WHAT IS EXPECTED ▸ Pick out every line of the records that contains the string "pixels", and copy each one in full. Matching is case-sensitive.

═══ RECORD LIST

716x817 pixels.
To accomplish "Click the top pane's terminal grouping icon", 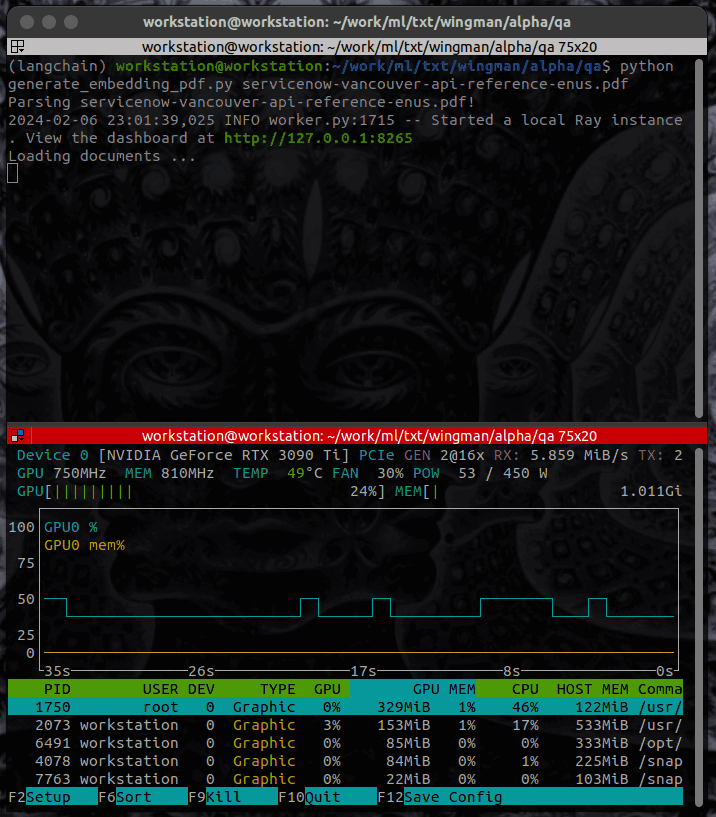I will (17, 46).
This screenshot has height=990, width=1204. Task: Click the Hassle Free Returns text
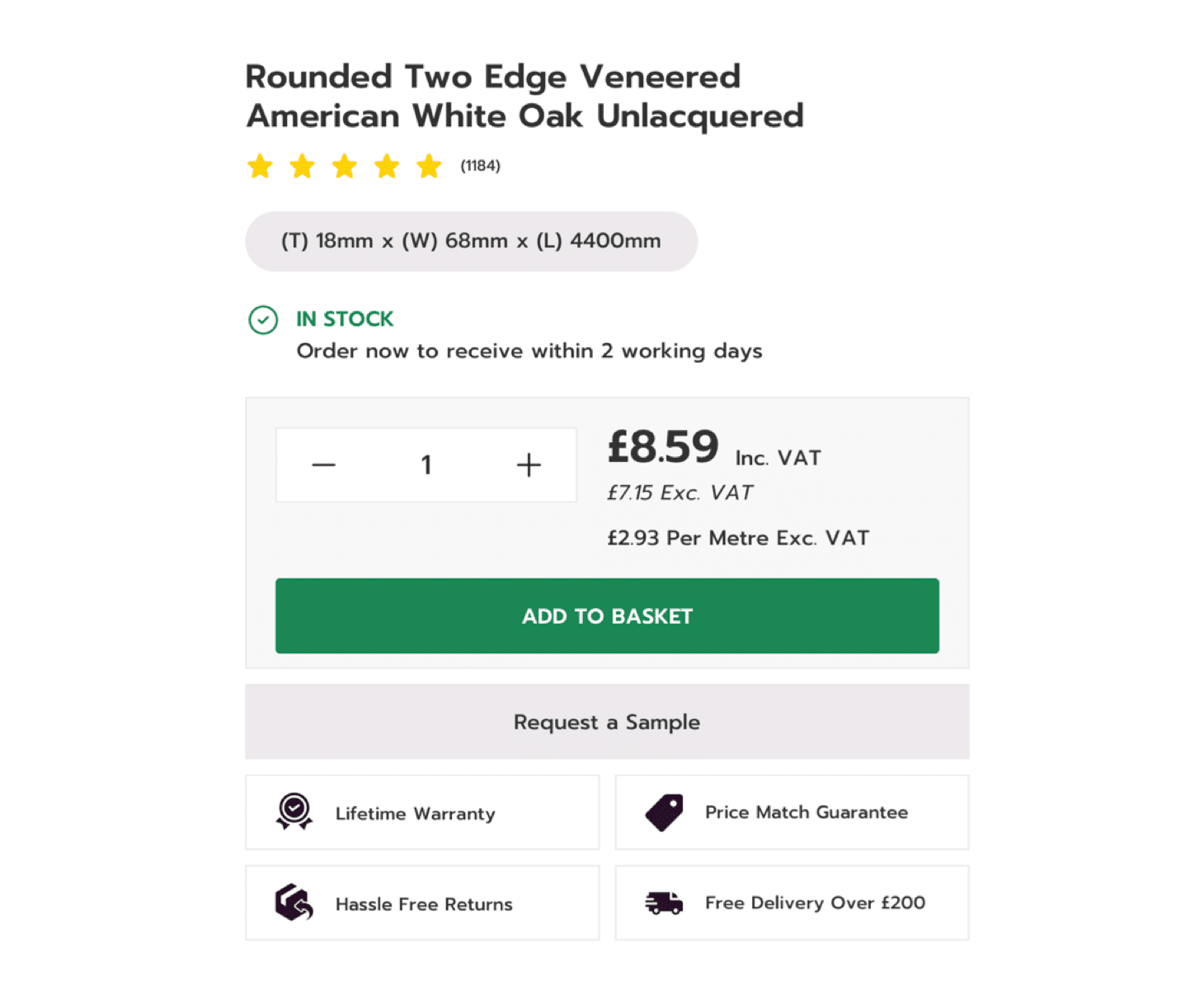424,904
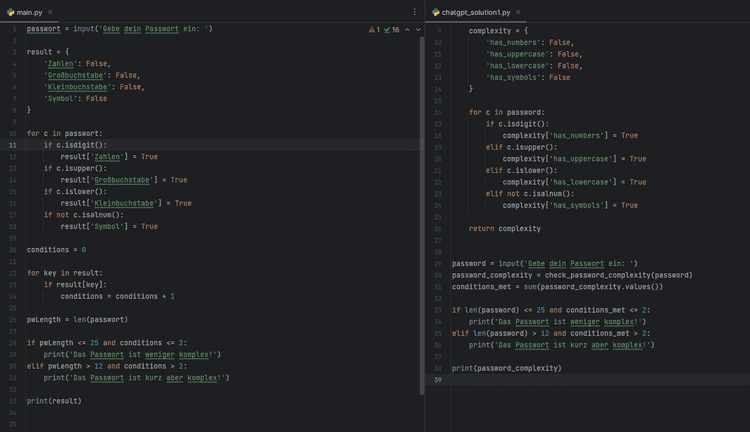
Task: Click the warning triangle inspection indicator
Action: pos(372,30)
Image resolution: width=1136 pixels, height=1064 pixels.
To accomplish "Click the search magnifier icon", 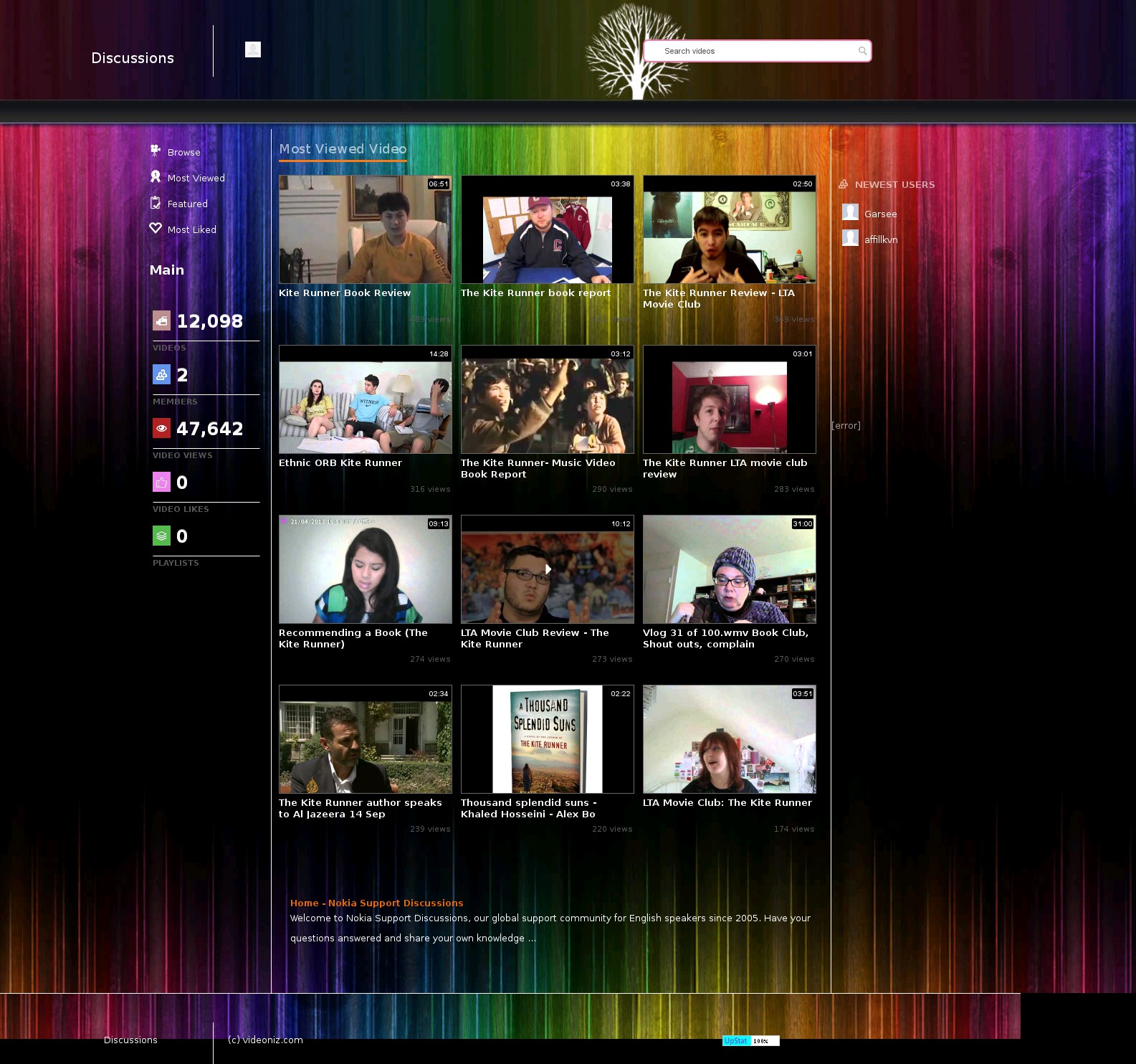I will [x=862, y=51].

══════

RESULT OF THE EXERCISE ▸
716x817 pixels.
Image resolution: width=1136 pixels, height=1064 pixels.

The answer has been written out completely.